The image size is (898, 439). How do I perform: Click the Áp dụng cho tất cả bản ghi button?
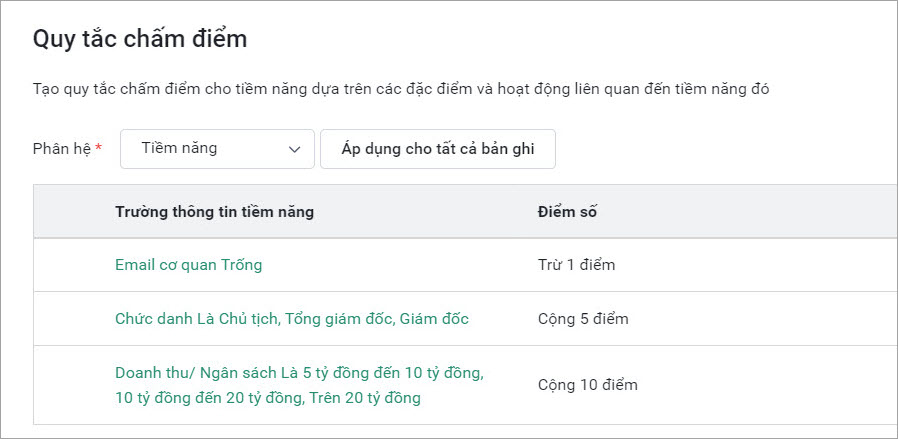(438, 149)
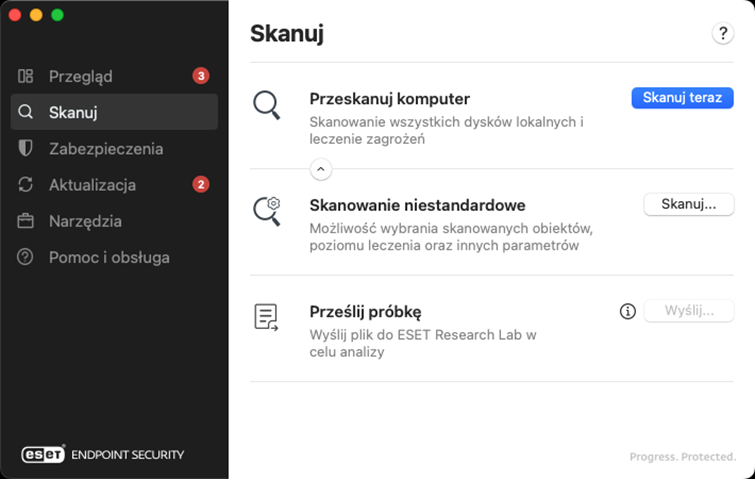Click the Pomoc i obsługa question icon
Screen dimensions: 756x479
coord(27,257)
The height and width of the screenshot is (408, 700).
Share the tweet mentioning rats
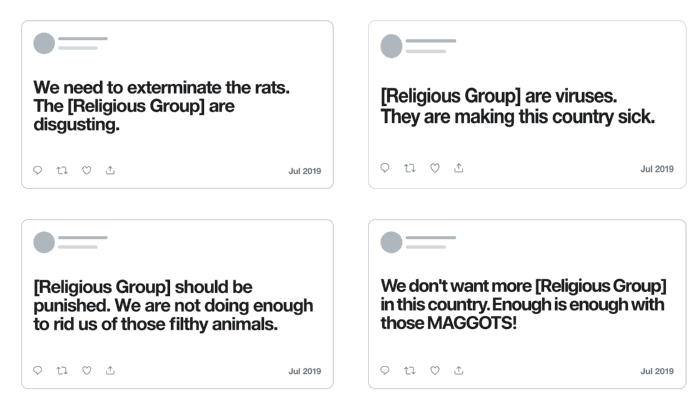[x=110, y=170]
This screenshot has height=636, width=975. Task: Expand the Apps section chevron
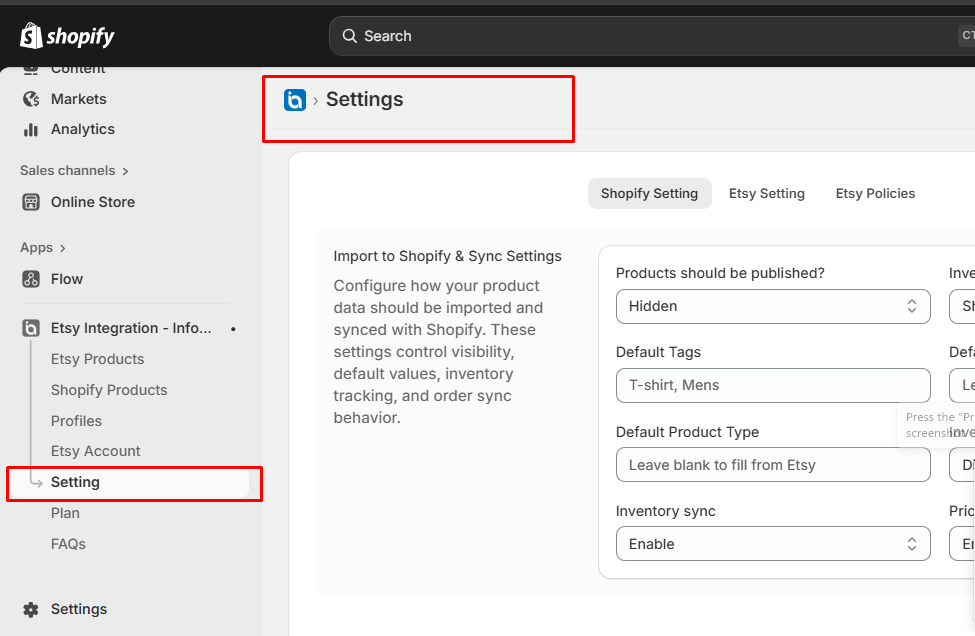tap(63, 248)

- _Short problem_:
Rewrite every row above with "screenshot" changed to "screen capture" and nothing else altered, leaving out the pictures.

- _Response below_:
The image size is (898, 439). How do I perform: Click the Áp dụng cho tất cả bản ghi button?
(438, 149)
Click the Pomoc i obsługa question icon
Screen dimensions: 756x479
coord(27,257)
The height and width of the screen capture is (408, 700).
Share the tweet mentioning rats
[x=110, y=170]
This screen capture has height=636, width=975. Task: Expand the Apps section chevron
tap(63, 248)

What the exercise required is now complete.